[Screenshot grounding data]

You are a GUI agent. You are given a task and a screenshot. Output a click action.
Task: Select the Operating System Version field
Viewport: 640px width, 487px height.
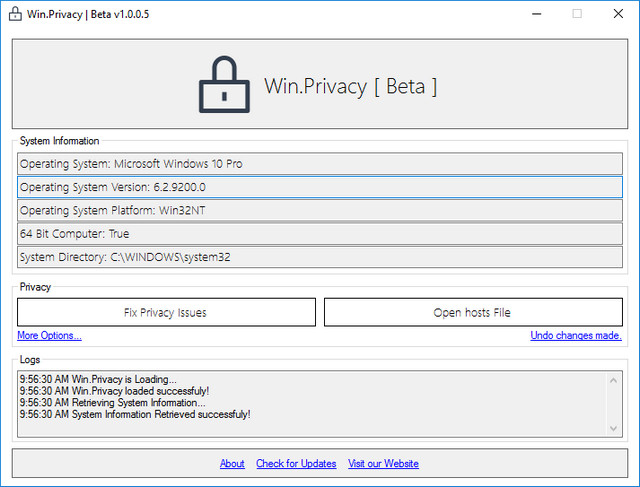coord(319,187)
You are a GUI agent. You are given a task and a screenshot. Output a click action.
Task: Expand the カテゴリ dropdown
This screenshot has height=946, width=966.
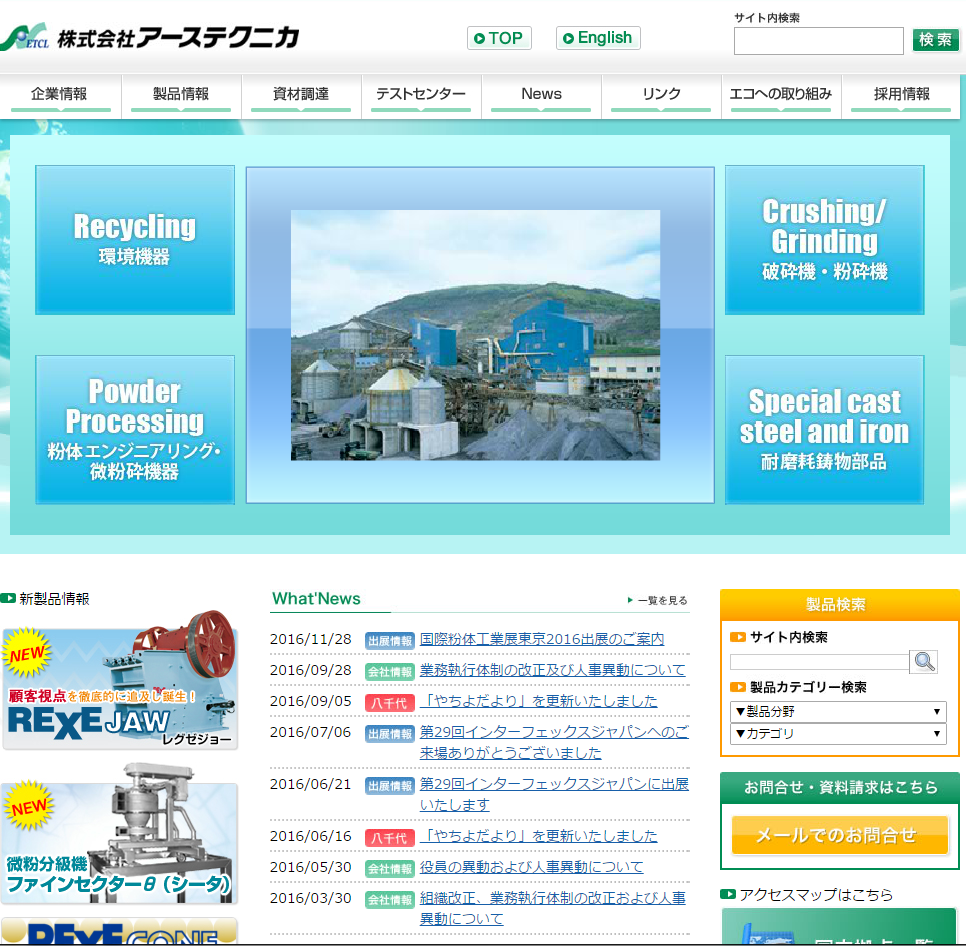click(837, 733)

* **Your task**
Return all records above verbatim without their pictures.

* **Finished task**
You are a GUI agent. You are given a task and a screenshot. Output a click action.
Task: Select the Operating System Version field
Viewport: 640px width, 487px height.
coord(319,187)
You are a GUI agent. You are given a task and a screenshot. Output a click action.
Task: Expand the カテゴリ dropdown
This screenshot has height=946, width=966.
click(837, 733)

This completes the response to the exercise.